> **TEXTE FOURNI**
^^^^^^^^
D’ordinaire, le réflectomètre de magnétisme est utilisé pour étudier les propriétés magnétiques de matériaux. Mais Leah Broussard a d’autres projets. Avec une équipe de chercheurs·euses d’Oak Ridge, la physicienne américaine a pour ambition de prouver l’existence d’univers parallèles. La tâche est complexe et l’enjeu colossal. 

La physicienne Leah Broussard
Crédits : Genevieve Martin/Oak Ridge National Laboratory, U.S. Dept. of Energy

Au-delà du mur

Pour tenter de prouver l’existence d’univers parallèles, la physicienne va projeter un faisceau de neutrons dans un tunnel long de plus de 15 m. Ensuite, elle fera passer ces particules subatomiques au travers d’un mur imperméable. Cette expérience est inspirée d’un mystère qui date des années 1990. À l’époque, en étudiant le temps nécessaire à la décomposition de particules de neutrons en protons, une fois retirées du noyau de l’atome, des chercheurs·euses ont fait une découverte surprenante. Iels ont réalisé que, dans un réacteur nucléaire, quelques neutrons (environ 1 %) prenaient neuf secondes supplémentaires à se décomposer que les autres.

Le réflectomètre de magnétisme
Crédits : ORNL

Ce comportement étrange reste encore à ce jour un mystère. En principe, la transformation de neutrons en protons est permise par ce qu’on appelle l’interaction faible. C’est l’une des quatre forces fondamentales responsables des phénomènes physiques en action dans l’univers – avec les interactions fortes, électromagnétiques et gravitationnelles. Pour expliquer les neuf secondes de retard de certains neutrons, Leah Broussard n’exclue toutefois pas qu’il en existe d’autres : « S‘il y a de nouvelles forces ou interactions que nous n’avons pas encore trouvées, cela peut également affecter le temps que nous mesurons », ajoute-t-elle.

Que font les neutrons retardataires en chemin ? Selon certains scientifiques, ils s’arrêtent dans un monde parallèle, avant de revenir vers notre univers pour se transformer en protons. D’où l’idée de placer un mur sur leur trajectoire : si on les détecte de l’autre côté, cela pourrait signifier qu’ils ont fait une escapade dans un monde parallèle pour franchir l’obstacle. Cette hypothèse donnerait en plus un rôle à la matière noire.
^^^^^^^^
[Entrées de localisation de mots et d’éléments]
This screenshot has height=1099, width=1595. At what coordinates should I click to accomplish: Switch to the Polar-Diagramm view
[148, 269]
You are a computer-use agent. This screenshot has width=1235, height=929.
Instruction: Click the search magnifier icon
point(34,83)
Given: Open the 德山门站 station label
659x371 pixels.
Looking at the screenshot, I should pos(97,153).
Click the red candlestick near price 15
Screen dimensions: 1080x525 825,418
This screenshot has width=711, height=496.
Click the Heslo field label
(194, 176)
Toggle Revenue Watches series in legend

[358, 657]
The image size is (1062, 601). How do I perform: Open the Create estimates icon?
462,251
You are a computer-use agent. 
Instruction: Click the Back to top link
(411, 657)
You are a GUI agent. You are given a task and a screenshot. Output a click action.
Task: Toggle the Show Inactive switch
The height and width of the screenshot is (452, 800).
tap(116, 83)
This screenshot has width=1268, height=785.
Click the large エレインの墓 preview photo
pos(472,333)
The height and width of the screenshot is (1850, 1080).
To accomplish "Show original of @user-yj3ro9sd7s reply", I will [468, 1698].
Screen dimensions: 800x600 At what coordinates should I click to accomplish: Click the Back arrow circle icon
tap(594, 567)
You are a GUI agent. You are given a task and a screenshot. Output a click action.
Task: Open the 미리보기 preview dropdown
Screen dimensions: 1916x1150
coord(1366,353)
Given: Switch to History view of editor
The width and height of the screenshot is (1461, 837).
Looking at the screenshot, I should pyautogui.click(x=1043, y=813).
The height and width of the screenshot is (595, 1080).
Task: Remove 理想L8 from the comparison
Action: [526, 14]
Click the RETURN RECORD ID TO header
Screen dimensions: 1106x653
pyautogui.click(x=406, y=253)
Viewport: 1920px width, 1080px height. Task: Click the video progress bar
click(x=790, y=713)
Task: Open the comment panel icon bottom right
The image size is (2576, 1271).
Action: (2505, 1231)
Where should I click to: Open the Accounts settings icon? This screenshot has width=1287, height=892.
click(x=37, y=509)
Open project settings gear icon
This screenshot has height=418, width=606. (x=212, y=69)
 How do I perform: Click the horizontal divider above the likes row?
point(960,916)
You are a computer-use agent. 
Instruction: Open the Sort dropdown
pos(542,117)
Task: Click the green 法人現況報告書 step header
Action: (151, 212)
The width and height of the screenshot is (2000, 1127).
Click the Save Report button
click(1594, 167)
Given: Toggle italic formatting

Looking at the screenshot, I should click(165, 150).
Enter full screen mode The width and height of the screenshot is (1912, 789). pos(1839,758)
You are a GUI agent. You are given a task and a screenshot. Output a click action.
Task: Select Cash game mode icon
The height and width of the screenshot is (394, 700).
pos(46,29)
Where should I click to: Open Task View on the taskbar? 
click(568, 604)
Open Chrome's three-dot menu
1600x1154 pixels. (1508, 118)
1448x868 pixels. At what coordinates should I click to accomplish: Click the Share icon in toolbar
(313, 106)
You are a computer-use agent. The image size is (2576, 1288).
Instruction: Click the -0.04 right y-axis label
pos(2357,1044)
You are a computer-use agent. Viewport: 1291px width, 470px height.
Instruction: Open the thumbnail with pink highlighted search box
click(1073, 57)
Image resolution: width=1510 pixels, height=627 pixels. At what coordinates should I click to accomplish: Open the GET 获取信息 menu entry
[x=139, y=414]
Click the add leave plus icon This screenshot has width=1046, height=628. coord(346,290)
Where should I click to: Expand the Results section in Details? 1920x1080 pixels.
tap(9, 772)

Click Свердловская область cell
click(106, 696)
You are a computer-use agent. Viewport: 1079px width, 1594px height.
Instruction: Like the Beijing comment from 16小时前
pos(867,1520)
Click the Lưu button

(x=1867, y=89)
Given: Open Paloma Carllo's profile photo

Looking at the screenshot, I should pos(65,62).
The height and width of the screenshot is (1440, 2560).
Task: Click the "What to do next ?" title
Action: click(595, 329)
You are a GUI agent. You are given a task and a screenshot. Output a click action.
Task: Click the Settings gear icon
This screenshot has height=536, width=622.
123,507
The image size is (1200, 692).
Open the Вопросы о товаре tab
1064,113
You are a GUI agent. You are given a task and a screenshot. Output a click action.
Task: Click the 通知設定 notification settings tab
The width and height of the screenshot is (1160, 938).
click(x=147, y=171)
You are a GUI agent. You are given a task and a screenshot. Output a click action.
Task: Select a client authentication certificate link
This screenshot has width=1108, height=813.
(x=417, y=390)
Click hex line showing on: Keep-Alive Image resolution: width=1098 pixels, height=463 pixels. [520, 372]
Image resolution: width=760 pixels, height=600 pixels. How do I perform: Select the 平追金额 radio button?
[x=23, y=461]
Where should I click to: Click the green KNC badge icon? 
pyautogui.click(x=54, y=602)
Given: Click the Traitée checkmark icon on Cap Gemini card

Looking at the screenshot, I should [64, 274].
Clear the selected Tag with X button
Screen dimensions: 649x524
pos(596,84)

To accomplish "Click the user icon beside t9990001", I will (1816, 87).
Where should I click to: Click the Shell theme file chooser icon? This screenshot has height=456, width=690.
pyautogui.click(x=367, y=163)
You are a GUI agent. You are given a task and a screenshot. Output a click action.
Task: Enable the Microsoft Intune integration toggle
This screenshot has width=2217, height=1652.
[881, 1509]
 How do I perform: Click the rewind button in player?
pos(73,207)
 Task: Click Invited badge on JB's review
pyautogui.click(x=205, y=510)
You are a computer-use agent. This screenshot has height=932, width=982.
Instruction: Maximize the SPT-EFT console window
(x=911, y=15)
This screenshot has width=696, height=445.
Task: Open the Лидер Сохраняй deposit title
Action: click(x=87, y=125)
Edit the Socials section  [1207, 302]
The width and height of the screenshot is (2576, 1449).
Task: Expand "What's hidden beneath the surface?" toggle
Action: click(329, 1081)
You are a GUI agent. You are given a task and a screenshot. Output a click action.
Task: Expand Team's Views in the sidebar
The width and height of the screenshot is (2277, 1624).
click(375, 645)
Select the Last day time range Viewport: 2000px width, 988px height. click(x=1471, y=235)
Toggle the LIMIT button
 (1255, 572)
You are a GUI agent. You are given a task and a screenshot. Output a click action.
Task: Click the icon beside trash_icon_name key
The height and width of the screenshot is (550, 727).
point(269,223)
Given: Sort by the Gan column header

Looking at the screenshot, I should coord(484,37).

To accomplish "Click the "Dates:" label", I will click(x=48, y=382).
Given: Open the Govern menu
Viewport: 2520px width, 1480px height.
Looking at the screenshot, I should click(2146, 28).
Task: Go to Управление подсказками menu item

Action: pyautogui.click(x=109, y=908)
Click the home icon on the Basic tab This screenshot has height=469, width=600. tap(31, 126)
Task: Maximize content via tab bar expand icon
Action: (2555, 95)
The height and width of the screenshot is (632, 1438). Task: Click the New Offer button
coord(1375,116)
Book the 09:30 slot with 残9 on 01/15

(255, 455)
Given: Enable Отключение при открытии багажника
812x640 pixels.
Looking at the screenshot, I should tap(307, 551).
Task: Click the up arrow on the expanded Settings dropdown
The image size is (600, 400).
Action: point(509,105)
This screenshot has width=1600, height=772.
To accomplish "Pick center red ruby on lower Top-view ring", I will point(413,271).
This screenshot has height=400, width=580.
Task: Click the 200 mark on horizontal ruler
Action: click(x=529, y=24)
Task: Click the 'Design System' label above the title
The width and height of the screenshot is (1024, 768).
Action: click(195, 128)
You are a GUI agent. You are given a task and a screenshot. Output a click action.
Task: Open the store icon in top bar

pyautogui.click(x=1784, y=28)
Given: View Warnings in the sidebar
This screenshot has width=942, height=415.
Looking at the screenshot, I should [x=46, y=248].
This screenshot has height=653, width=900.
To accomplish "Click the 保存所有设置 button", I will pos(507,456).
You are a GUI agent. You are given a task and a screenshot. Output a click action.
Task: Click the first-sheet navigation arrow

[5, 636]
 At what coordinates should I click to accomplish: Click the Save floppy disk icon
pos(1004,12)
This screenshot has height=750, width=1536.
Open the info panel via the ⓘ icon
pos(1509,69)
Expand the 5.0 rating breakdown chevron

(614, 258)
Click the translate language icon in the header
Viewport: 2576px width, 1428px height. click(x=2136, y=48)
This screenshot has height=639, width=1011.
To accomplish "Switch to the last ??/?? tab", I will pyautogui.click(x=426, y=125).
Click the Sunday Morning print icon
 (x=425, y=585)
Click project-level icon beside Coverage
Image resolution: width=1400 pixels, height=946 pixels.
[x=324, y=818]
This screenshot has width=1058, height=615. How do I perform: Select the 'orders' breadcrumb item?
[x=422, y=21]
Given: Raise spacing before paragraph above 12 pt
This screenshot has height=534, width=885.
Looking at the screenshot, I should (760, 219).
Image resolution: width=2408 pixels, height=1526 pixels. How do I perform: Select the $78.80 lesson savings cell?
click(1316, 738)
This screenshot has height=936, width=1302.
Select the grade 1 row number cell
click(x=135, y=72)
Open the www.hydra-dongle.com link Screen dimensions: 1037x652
^^^^^^^^
> **ÉNONCÉ DU PROBLÈME**
Reprenez la rédaction de l’article sur les univers parallèles juste après sa dernière phrase. Les entrées ont une origine distincte de celle de l’article sur les univers parallèles.

> **RÉSULTAT OBTENU**
En scrutant les galaxies, les physiciens ont mesuré une masse qu’ils ne parvenaient pas à voir. Le Français Henri Poincaré l’a nommée « matière obscure », ou matière noire, sans pouvoir définir réellement son origine ou son comportement. Personne n’arrive par exemple à expliquer pourquoi elle composerait 85 % de la matière. Tout juste sait-on, grâce à une récente étude, qu’elle aurait existé quelques fractions de secondes avant le Big Bang.

« Nous ne savons toujours pas quel type de matière constitue 85 % de notre univers », rappelle-t-elle. « Il devient très intéressant de considérer la possibilité que le neutron puisse se transformer en matière noire », avant de redevenir la matière que nous connaissons. Les expériences de Leah Broussard cherchent à la mettre enfin dans la lumière. Mais il faut d’abord que le neutron parle.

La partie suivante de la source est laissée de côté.